**** RECORDS TO PROCESS
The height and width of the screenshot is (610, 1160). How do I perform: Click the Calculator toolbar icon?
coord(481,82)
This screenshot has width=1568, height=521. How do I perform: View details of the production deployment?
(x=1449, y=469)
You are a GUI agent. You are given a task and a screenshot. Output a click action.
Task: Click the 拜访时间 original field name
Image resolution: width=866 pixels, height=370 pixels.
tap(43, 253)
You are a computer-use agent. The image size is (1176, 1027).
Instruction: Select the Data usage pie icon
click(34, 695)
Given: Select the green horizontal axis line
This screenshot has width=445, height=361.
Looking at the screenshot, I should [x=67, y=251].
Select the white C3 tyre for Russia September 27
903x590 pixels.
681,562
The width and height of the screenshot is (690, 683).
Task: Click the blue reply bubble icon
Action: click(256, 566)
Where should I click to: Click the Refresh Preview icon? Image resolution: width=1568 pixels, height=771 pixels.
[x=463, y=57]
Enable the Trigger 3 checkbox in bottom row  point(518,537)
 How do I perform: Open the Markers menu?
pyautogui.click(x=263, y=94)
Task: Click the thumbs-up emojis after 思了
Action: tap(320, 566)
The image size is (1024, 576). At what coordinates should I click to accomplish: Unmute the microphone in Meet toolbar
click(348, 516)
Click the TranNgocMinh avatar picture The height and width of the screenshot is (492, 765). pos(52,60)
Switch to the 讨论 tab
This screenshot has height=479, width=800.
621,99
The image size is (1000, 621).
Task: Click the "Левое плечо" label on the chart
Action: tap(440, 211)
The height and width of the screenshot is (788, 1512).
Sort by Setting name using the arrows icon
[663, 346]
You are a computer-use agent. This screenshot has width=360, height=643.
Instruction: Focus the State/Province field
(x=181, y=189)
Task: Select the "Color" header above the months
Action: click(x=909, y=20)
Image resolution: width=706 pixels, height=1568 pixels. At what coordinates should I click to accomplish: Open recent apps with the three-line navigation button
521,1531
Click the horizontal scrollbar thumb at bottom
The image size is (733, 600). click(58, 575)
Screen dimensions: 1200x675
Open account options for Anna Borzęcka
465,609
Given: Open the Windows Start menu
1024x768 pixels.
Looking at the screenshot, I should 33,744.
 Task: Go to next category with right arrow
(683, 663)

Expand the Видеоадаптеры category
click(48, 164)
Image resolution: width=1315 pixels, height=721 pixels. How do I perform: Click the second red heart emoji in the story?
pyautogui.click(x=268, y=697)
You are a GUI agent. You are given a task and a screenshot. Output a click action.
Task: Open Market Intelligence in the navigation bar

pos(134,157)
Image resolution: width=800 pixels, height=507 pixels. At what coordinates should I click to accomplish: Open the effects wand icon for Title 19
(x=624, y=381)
********
§ AIM
Reproduce all the entries above, substituting "desktop agent" for each occurrence of "GUI agent" and leaving everything else unchanged.

§ EXPECTED OUTPUT
The height and width of the screenshot is (610, 1160). How do I perform: Click the Calculator toolbar icon?
coord(481,82)
This screenshot has width=1568, height=521. How do I perform: View details of the production deployment?
(x=1449, y=469)
You are a desktop agent. You are given a task and a screenshot. Output a click action.
Task: Click the 拜访时间 original field name
Image resolution: width=866 pixels, height=370 pixels.
tap(43, 253)
You are a computer-use agent. The image size is (1176, 1027).
Instruction: Select the Data usage pie icon
click(34, 695)
Given: Select the green horizontal axis line
This screenshot has width=445, height=361.
Looking at the screenshot, I should [x=67, y=251].
Select the white C3 tyre for Russia September 27
903x590 pixels.
681,562
The width and height of the screenshot is (690, 683).
Task: Click the blue reply bubble icon
Action: click(256, 566)
Where should I click to: Click the Refresh Preview icon? Image resolution: width=1568 pixels, height=771 pixels.
[x=463, y=57]
Enable the Trigger 3 checkbox in bottom row  point(518,537)
 How do I perform: Open the Markers menu?
pyautogui.click(x=263, y=94)
Task: Click the thumbs-up emojis after 思了
Action: tap(320, 566)
The image size is (1024, 576). At what coordinates should I click to accomplish: Unmute the microphone in Meet toolbar
click(348, 516)
Click the TranNgocMinh avatar picture The height and width of the screenshot is (492, 765). pos(52,60)
Switch to the 讨论 tab
This screenshot has height=479, width=800.
621,99
The image size is (1000, 621).
Task: Click the "Левое плечо" label on the chart
Action: tap(440, 211)
The height and width of the screenshot is (788, 1512).
Sort by Setting name using the arrows icon
[663, 346]
You are a computer-use agent. This screenshot has width=360, height=643.
Instruction: Focus the State/Province field
(x=181, y=189)
Task: Select the "Color" header above the months
Action: click(x=909, y=20)
Image resolution: width=706 pixels, height=1568 pixels. At what coordinates should I click to accomplish: Open recent apps with the three-line navigation button
521,1531
Click the horizontal scrollbar thumb at bottom
The image size is (733, 600). click(58, 575)
Screen dimensions: 1200x675
Open account options for Anna Borzęcka
465,609
Given: Open the Windows Start menu
1024x768 pixels.
Looking at the screenshot, I should 33,744.
 Task: Go to next category with right arrow
(683, 663)

Expand the Видеоадаптеры category
click(48, 164)
Image resolution: width=1315 pixels, height=721 pixels. How do I perform: Click the second red heart emoji in the story?
pyautogui.click(x=268, y=697)
You are a desktop agent. You are given a task and a screenshot. Output a click action.
Task: Open Market Intelligence in the navigation bar

pos(134,157)
Image resolution: width=800 pixels, height=507 pixels. At what coordinates should I click to accomplish: Open the effects wand icon for Title 19
(x=624, y=381)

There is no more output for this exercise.